PROMPT: Each entry in the block below needs to be copied out exactly.

┄┄┄┄┄┄

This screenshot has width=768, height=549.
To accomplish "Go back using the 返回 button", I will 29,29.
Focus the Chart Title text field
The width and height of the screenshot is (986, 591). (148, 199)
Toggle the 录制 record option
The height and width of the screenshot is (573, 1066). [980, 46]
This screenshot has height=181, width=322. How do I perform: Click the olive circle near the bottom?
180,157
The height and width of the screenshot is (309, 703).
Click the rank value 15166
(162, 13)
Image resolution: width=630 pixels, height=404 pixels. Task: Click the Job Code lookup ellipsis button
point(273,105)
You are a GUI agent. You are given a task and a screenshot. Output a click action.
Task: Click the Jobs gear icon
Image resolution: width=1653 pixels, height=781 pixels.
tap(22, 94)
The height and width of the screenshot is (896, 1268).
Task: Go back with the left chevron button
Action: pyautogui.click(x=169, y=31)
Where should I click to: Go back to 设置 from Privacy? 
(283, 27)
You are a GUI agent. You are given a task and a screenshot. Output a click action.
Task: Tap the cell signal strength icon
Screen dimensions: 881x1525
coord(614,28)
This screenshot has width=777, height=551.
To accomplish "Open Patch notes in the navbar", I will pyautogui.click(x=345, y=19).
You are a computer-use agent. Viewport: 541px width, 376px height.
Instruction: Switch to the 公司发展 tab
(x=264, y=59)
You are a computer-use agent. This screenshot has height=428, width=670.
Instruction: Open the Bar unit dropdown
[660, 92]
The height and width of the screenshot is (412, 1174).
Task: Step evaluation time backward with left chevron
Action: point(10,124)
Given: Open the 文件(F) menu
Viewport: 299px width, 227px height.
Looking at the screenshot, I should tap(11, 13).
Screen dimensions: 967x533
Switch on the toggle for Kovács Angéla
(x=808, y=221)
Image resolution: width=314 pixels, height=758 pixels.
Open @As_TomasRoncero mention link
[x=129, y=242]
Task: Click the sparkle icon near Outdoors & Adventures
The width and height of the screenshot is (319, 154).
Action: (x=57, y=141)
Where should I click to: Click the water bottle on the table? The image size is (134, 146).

┄┄┄┄┄┄

EXERCISE RESPONSE:
This screenshot has width=768, height=549.
To accomplish "Go back using the 返回 button", I will 29,29.
Focus the Chart Title text field
The width and height of the screenshot is (986, 591). (148, 199)
Toggle the 录制 record option
The height and width of the screenshot is (573, 1066). [980, 46]
This screenshot has height=181, width=322. How do I perform: Click the olive circle near the bottom?
180,157
The height and width of the screenshot is (309, 703).
Click the rank value 15166
(162, 13)
Image resolution: width=630 pixels, height=404 pixels. Task: Click the Job Code lookup ellipsis button
point(273,105)
You are a GUI agent. You are given a task and a screenshot. Output a click action.
Task: Click the Jobs gear icon
Image resolution: width=1653 pixels, height=781 pixels.
tap(22, 94)
The height and width of the screenshot is (896, 1268).
Task: Go back with the left chevron button
Action: pyautogui.click(x=169, y=31)
Where should I click to: Go back to 设置 from Privacy? 
(283, 27)
You are a GUI agent. You are given a task and a screenshot. Output a click action.
Task: Tap the cell signal strength icon
Screen dimensions: 881x1525
coord(614,28)
This screenshot has width=777, height=551.
To accomplish "Open Patch notes in the navbar", I will pyautogui.click(x=345, y=19).
You are a computer-use agent. Viewport: 541px width, 376px height.
Instruction: Switch to the 公司发展 tab
(x=264, y=59)
You are a computer-use agent. This screenshot has height=428, width=670.
Instruction: Open the Bar unit dropdown
[660, 92]
The height and width of the screenshot is (412, 1174).
Task: Step evaluation time backward with left chevron
Action: point(10,124)
Given: Open the 文件(F) menu
Viewport: 299px width, 227px height.
Looking at the screenshot, I should tap(11, 13).
Screen dimensions: 967x533
Switch on the toggle for Kovács Angéla
(x=808, y=221)
Image resolution: width=314 pixels, height=758 pixels.
Open @As_TomasRoncero mention link
[x=129, y=242]
Task: Click the sparkle icon near Outdoors & Adventures
The width and height of the screenshot is (319, 154).
Action: (x=57, y=141)
Where should I click to: Click the water bottle on the table? The image size is (134, 146).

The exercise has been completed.